Wednesday, November 19, 2014
Imagine flagging down a police officer on the street and asking him or her to come to your home because you're having a problem. Now let's say that problem was that you needed a light switch flipped or an air conditioner turned on because your faith doesn't allow you to do that during your Sabbath.
For the more than 60,000 Orthodox Jews of Lakewood, these seemingly simple tasks can be violation of the rules of their faith. How police are being taught to address these customs was one of a number of issues addressed Thursday during the Ocean County Prosecutor's third Bagels, Lox & Cops event at Lake Terrace in Lakewood.
"It's very important that we understand various people's cultures and their religion," Ocean County Prosecutor Joseph Coronato said. "It's important that we're able to communicate with people. We need to do more of this."
Coronato was among a number of Ocean County police organizations that was attended the event, which included members of the Lakewood and Brick police. The event, along with efforts made by Lakewood police, have helped foster a cooperative relationship between the Orthodox community, which makes up more than half the city's population, and the police.
"They've made the officers much more culturally sensitive to the customs and practices of the Orthodox citizens of Lakewood," Lakewood Police Chief Robert Lawson said. "There could be something involving an arrest situation, or a where we have victims involved, they'll do things differently and they will be very accommodating to the Orthodox population because of those things."
The event addressed how Orthodox community strictly adheres to the rules of the Jewish faith including rules for keeping food kosher, observing the Sabbath along with well-known Jewish holidays such as Passover and Hanukah, as well as addressing the potential handling of a body at a crime scene or during an autopsy. The strict adherence to these rules can turn simple tasks such as driving home into awkward situations for police officers who do not understand the culture.
"If you're stuck driving on the highway [at sundown on Friday], an individual will pull his vehicle to the side of the highway and not go any farther," Lakewood mayor Rabbi Menashe Miller said.
Orthodox Jews cannot drive a car — save for cases of life and death — during the 25 hours of the Sabbath, which begins at sundown every Friday and lasts until one hour after sundown on Saturday. Often, members of the Orthodox community have called police in order to handle seemingly routine tasks such as changing batteries in hearing aids and turning lights on and off because it is akin to starting or extinguishing a fire, which the rules of the Sabbath prohibit.
"He cannot transgress in the violations that we have for the Sabbath," Miller, a chaplain in the Air Force, said. "I'll never forget being in Lakewood Township and being in front of an officer and someone flags him down and asks 'could you come to my house and turn on my light switch? He says 'turn on your light switch? I'm a police officer' and of course we rectified that. It just took a little sensitivity."
In Lakewood, the police department has taken the step of training its officers for special situations such as this. Lawson said that the members of the Orthodox community will help train officers.
"I encourage community policing where if they're riding around during a holiday or during the Sabbath and someone is requesting to give them assistance, I encourage officers to do that," Lawson, the city's top cop since 2003, said. "Whether it be turning on a light switch, an air conditioner, or going to a drug store to get medicine for a young child that's sick.

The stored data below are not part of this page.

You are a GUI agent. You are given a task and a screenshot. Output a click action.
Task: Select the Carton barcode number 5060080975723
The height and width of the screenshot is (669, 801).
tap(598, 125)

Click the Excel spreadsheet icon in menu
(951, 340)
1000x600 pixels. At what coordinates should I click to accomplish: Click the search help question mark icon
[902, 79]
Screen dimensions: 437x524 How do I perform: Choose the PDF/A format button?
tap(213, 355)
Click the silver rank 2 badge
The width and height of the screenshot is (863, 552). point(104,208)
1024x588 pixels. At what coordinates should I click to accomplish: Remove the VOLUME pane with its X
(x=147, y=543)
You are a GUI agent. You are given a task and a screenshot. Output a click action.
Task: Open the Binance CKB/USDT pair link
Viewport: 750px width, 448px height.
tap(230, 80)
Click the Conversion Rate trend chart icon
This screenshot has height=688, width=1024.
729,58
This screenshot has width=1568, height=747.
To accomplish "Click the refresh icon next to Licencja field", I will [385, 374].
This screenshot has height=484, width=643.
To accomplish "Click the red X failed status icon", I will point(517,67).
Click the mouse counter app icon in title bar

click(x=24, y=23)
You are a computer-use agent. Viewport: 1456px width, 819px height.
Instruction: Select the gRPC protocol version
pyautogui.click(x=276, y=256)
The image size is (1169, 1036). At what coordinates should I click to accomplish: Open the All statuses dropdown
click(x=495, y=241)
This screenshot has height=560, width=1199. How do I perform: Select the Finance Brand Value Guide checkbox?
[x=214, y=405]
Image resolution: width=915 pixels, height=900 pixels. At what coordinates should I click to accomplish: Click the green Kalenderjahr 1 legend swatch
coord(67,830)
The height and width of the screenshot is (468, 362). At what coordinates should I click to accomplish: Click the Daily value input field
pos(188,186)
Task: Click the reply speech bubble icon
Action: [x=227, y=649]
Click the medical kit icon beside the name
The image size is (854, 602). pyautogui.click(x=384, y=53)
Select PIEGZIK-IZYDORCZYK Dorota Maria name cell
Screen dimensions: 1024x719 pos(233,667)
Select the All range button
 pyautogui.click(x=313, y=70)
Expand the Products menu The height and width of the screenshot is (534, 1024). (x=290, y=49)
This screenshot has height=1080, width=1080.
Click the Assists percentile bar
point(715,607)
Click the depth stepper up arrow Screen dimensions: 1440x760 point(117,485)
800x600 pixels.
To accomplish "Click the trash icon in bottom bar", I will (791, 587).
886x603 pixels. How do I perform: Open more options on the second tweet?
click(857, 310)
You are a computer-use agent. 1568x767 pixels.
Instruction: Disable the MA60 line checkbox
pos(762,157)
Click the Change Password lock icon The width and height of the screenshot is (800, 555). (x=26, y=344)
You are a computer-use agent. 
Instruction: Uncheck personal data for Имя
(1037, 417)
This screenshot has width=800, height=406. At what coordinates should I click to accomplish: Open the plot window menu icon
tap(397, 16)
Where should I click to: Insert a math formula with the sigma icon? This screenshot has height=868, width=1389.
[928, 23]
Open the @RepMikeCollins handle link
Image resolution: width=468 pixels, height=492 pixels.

That's the kind of community services that I encourage the officers to assist with," he said. Lawson joined the department in 1981 and has seen Lakewood change considerably in the last 33 years with the growth of the Orthodox community and has seen the area adapt to the shift.
"As chief, I've tried to change the culture of the police department to be more friendly," Lawson said. "Not only to the Orthodox community, but the various cultures in Lakewood, whether it be Latinos, African-Americans and I've reached out to leaders of those communities and built relationships with them."
Lawson said that while there has been training for the officers, which included members of the NAACP, the city has never had a program on the scale of Bagels, Lox & Cops, at least not yet.
"I've reached out to leaders of those communities and I've established relationships with them," he added, "and I've had them come in and give talks to these officers and sensitize them to the issues of all the ethnicities and races in Lakewood."